What's scarier than guns to me are some of the people who are fascinated by them. A gun is a tool. By itself, it can't do a thing. So folks who attach transcendent, nearly-spiritual qualities to guns -- "Guns made America free," "Guns make us safe." "Guns are part of our heritage." "The right to bear arms is the most sacred freedom in the Constitution" -- most of them need to find another pastime, or perhaps a little counseling.

Part 2: It's too easy for people who have no business getting their hands on firearms to get their hands on firearms. I'm referring to fugitives from justice, indicted or convicted felons, or people with diagnosed mental disorders.

The best research available tells us about 60 percent of gun sales are in stores or businesses that are required to run federal background checks on gun buyers. That leaves between 36 and 40 percent of firearm purchases at gun shows, online or from individuals; not subject to background checks.

Among the National Rifle Association talking points are that background checks are totally ineffective because criminals and insane people don't follow the law and won't submit to a background check. Therefore, the NRA argues, background checks will only keep law abiding citizens from their constitutional rights.

Turns out the NRA's logic is BS. The facts are that from 1994, when the Brady Gun Safety Act went into effect, through 2010, background checks stopped 2.079 million applications for firearms transfer through licensed firearm dealers. In 2010 alone, about 73,000 applications were denied by the FBI and about 80,000 by state and local agencies. Forty-seven percent of the FBI denials were because of felony convictions or because the applicant was a fugitive from justice; thirty-one percent of the state and local denials were to convicted or indicted felons
That means more than 2 million gun sales to people I'd rather not have firearms were prevented. How that only prevents law abiding citizens from exercising their constitutional rights I do not understand.

Part 3: The third and perhaps must frustrating part of the problem is that all this has been said and discussed and argued and refuted and documented before. Yet nothing has changed. We had this discussion after Virginia Tech. We had it after Tucson. We had it after Seattle. We had it after the Sikh temple shootings in Oak Creek, Wisconsin, and we damned sure had it after New Town. Yet nothing has changed.

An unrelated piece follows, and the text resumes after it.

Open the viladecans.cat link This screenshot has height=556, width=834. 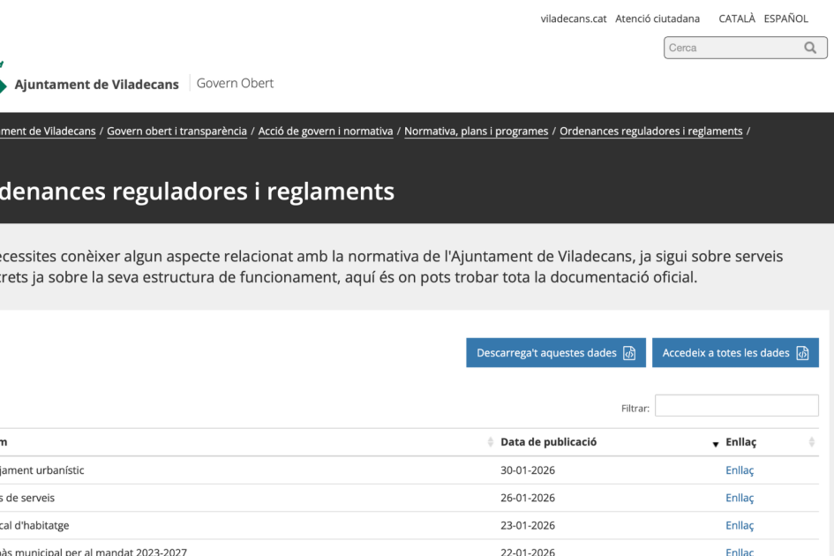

We had between 88 and 92 percent of the American public agree that expanding background checks to cover gun shows, online and individual gun sales made sense. When was the last time 92 percent of the American people agreed on anything? And with Congress in session and the President of the United States urging passage of legislation to expand background checks; with the families of the murdered children and teachers from New Town going door to door in Congress asking for a yes vote, the United States Senate fell five votes short of approving the legislation. And nothing has changed.

The irony is stunning. We Americans love to see ourselves as "exceptional" -- one of the most advanced, educated, civilized, peace-loving nations on the planet. But when it comes to dealing with a vestige of our wild and rugged colonial and frontier history that way too often makes today's streets and offices and theaters and universities, and even elementary schools, look like the aftermath at the OK Corral, something has to change.